Autre menace de grande ampleur : la subversion, qui est étroitement liée à l’espionnage, peut être un moyen d’influencer l’opinion publique nationale ou internationale en déstabilisant l’adversaire et constitue donc également une menace majeure au sein du cyberespace. Par exemple, la société britannique Cambridge Analytica, spécialisée dans l’analyse de données et d’influence de l’opinion sur Internet, a été accusée d’avoir influencé le vote des électeurs américains en faveur de Donald Trump, notamment par le biais de la désinformation sur Facebook, lors de l’élection présidentielle américaine de 2016. 
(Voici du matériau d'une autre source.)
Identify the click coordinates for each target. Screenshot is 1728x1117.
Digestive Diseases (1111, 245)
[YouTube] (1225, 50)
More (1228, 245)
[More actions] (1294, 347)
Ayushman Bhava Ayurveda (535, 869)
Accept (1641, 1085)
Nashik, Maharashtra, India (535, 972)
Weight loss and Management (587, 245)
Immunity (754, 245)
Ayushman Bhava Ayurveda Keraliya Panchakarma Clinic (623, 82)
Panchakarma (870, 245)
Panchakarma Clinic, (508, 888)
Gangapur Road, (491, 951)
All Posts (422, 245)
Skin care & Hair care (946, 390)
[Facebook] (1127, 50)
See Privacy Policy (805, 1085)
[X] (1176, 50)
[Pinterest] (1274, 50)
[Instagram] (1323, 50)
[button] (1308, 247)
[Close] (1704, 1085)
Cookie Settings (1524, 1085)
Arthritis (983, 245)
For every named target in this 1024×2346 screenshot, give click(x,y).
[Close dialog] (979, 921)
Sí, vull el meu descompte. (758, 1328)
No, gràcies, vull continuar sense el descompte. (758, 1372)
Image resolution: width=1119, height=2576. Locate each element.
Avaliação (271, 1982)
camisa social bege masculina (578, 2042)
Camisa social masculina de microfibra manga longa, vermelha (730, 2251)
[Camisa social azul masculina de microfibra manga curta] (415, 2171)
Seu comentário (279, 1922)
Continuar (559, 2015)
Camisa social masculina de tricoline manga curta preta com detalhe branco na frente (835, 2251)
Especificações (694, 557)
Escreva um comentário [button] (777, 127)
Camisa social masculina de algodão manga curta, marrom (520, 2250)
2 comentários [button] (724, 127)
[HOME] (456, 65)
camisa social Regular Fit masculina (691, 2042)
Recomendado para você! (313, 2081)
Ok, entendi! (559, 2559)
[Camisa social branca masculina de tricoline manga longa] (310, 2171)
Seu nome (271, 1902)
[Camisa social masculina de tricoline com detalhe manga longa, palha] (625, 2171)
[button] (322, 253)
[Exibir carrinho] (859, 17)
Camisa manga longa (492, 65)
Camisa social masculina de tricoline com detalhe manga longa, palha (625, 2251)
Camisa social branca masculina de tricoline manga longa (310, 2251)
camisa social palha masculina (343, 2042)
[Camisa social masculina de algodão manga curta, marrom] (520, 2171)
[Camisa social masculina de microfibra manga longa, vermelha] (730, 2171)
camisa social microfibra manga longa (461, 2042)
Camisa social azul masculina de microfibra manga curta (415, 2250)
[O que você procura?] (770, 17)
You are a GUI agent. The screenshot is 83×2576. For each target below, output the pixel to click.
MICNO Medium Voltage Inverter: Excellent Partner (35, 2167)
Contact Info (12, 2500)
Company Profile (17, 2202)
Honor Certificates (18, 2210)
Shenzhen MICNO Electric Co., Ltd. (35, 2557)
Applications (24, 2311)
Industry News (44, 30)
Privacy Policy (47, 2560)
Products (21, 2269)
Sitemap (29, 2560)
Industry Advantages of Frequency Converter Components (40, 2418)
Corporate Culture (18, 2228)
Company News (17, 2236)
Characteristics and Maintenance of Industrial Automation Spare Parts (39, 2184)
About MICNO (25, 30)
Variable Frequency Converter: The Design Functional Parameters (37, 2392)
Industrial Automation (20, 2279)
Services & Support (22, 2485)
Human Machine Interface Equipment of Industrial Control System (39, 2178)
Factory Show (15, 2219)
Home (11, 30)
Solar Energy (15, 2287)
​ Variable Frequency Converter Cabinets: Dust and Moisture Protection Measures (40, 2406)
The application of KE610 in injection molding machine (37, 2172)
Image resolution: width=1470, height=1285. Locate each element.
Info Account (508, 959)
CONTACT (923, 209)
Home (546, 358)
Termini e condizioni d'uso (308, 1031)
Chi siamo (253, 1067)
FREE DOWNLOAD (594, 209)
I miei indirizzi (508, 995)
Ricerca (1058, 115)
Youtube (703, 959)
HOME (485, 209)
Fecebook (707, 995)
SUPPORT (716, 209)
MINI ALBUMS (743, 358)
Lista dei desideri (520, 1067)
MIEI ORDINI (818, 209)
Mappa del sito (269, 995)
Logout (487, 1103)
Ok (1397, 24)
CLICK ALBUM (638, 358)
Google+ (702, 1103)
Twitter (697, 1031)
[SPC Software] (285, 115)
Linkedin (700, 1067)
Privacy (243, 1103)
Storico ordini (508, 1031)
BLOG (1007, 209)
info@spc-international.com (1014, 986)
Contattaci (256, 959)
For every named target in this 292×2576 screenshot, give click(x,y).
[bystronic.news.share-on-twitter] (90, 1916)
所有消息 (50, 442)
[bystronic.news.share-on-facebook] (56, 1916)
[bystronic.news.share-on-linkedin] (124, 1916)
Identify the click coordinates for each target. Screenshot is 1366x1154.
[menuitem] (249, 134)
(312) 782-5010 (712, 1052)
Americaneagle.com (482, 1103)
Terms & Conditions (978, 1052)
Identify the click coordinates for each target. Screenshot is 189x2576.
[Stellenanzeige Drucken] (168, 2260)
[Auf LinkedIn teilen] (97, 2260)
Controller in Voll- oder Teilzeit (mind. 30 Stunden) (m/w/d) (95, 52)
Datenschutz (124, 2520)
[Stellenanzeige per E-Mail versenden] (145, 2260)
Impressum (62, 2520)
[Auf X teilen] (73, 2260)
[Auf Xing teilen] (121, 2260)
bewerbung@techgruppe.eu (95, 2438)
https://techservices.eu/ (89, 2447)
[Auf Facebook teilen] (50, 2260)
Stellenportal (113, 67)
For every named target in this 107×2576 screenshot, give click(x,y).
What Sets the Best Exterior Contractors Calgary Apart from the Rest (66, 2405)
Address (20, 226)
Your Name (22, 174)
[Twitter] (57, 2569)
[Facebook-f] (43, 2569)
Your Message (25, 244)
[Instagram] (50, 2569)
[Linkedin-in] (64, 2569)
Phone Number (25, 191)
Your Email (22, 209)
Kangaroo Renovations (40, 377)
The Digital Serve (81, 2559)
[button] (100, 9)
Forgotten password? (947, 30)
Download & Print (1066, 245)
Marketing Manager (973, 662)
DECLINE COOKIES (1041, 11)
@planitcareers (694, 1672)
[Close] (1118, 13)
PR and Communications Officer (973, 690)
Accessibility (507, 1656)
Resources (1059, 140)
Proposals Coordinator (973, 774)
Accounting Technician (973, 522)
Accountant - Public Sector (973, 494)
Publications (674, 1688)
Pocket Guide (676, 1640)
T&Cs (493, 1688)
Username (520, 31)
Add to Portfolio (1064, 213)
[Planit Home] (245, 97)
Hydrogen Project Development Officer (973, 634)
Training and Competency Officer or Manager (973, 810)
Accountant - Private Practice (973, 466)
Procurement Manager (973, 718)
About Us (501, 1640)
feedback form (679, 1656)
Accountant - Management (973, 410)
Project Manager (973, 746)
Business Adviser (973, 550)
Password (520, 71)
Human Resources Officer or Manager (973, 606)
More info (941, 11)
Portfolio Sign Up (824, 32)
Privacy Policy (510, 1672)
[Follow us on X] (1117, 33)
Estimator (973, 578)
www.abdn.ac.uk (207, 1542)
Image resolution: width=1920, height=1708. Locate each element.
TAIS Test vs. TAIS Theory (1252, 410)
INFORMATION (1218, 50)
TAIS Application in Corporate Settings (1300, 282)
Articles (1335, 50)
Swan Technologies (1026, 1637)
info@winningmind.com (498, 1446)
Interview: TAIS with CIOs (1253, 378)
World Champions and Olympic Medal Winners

Les menaces dans le cyberespace sont récurrentes. Par conséquent, les conflits au sein du cyberespace sont tout sauf anodins. Une cyberattaque bien menée peut constituer une menace existentielle pour la sécurité d’un pays et peut même porter un coup fatal à l’économie d’un pays et in fine accroître les tensions internationales.  

 

  • Les conséquences d’une cyberattaque : l’exemple estonien  

En 2007, une vague de cyberattaques, attribuée à la Russie, a paralysé l’ensemble du réseau informatique de l’Estonie, membre de l’Union européenne. La plupart des hackers étaient russes et protestaient contre le déplacement d’un monument érigé en l’honneur des soldats soviétiques morts lors de la Seconde Guerre mondiale et qui ont contribué à la libération du pays en 1944. De fait, ces cyberattaques ont touché l’intégralité du système informatique estonien : sites Internet du gouvernement, banques, médias, ou encore opérateurs téléphoniques. Par conséquent, ces cyberattaques ont perturbé la vie institutionnelle et quotidienne de ce pays où notamment 95 % des opérations bancaires s’effectuent par voie électronique.  

Le cas estonien montre la nécessité pour les Etats de construire une véritable coopération internationale dans le domaine de la cyberdéfense afin de sécuriser les systèmes informatiques et de riposter en cas d’attaques.   

 

Entre souveraineté nationale et coopération internationale 

Le cyberespace constitue un véritable terrain géopolitique en perpétuel mouvement. Face aux menaces grandissantes, les Etats doivent s’organiser afin d’établir ensemble une cyberdéfense capable d’y faire face.  

 

  • L’émergence d’une gouvernance régionale et mondiale dans le domaine de la cyberdéfense…  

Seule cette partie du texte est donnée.